Recognising that fear of fraud is a major barrier to internet adoption, digital safety is woven into the programme from day one — not an afterthought. Communities learn to use the internet safely before being pushed to use it widely.

06

Built to last

CSC certification gives DRPs income-generating capability. Community Management Committees progressively own Hub operations. PM-WANI infrastructure generates small subscription revenues. The programme is designed to sustain itself beyond the project period.

What We Aim to Achieve

Concrete, measurable outcomes tracked across a two-year implementation period in tea estate communities in Jorhat.

Indicator Year 1 Target Year 2 Target Focus Area
Digital Empowerment Hubs established & operational All Hubs Active Self-sustaining Infrastructure
Community members completing Tier 1 digital literacy 800 1,500+ Training
Community members completing Tier 2–3 training 400 900+ Training
Scheme applications filed independently via digital portals 500 1,200+ Rights Access
DigiLocker / digital identity accounts created 600 1,000+ Digital Identity
Women enrolled in digital literacy programme 60% of trained 65%+ Gender Inclusion
Internet Disha App active users 500 1,000+ Digital Access
Digital Safety Awareness sessions conducted 24 36 Safety
Households with improved internet via community Wi-Fi 200 500+ Connectivity
Tier 4 community digital leaders trained 30 80+ Leadership

Schemes & Systems We Connect To

Internet Disha is built on convergence — maximising reach by integrating with existing national and state digital infrastructure.

BharatNet / DoT

Broadband infrastructure convergence for extending reliable internet connectivity to tea estate areas under the national optical fibre network.

PM-WANI

Community Wi-Fi hotspot deployment inside estates as Public Data Office Aggregator (PDOA) access points — low-cost and community manageable.

UIDAI / Aadhaar

Biometric Aadhaar authentication devices at each Hub enabling eKYC, identity verification, and linkage to welfare schemes and banking services.

CSC e-Governance

Certification of Digital Resource Persons as Village Level Entrepreneurs (VLEs), enabling fee-based service income and institutional recognition.

DigiLocker / UMANG

Community training on DigiLocker document storage and the UMANG app, providing access to 1,200+ government services from a single platform.

SIRISH Scholarship Portal

Dedicated support for Tea Tribe and Adivasi students to file scholarship applications independently via the Assam government's SIRISH portal.

e-Shram / Labour Portal

Registration of unorganised tea garden workers on e-Shram for social security benefits, accident insurance, and welfare scheme access.

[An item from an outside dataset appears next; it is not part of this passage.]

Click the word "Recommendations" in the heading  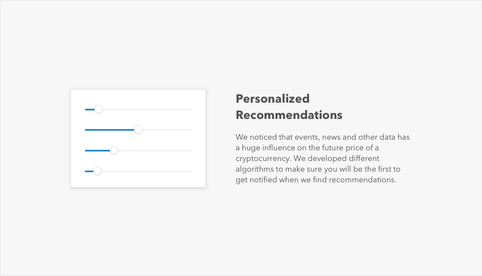click(x=289, y=115)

Assam Tea Tribe Welfare Dept.

Policy convergence for estate access permissions, scheme integration, and joint outreach activities with the state welfare machinery.

District Administration, Jorhat

Collaboration with Panchayats for grievance redress, awareness camp permissions, and linkage to block-level digital service delivery.

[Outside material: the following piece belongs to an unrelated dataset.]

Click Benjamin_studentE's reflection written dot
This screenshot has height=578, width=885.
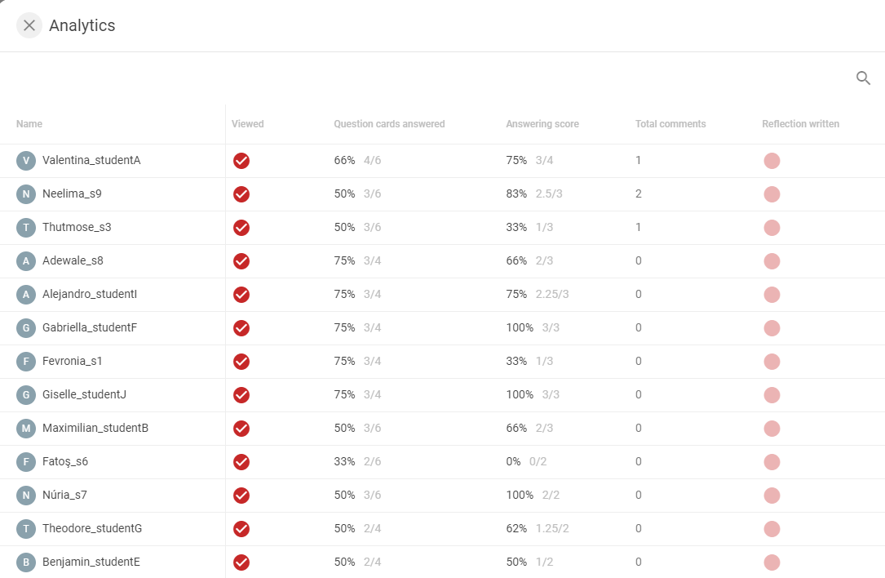772,562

Built to Outlast the Project

Internet Disha is designed from day one for community ownership — not dependency on continued external funding.

CSC Revenue Model

Certified DRPs earn income through fee-based digital services — certificates, Aadhaar updates, form submissions — making the facilitator role financially viable without continued subsidy.

Community Management Committees

Hub Management Committees are formed and trained in operations, scheduling, and basic maintenance from Year 1, progressively taking over full Hub management by Year 2.

PM-WANI Infrastructure Revenue

Once installed, PM-WANI access points can generate small revenues through community subscriptions — contributing to Hub operational costs without external funding.

Training-of-Trainer Cascade

Tier 4 of DigiPath creates a growing pool of community digital trainers — reducing dependence on external facilitators and enabling ongoing peer-to-peer skill transfer.

Government Policy Integration

Digital Empowerment Hubs will be positioned as recognised touchpoints for state welfare schemes — creating institutional backing and possible government line-budget support.

Replicable Documentation

The Internet Disha model will be fully documented and published for replication across other tea estate districts in Assam and the Northeast — multiplying impact beyond Jorhat.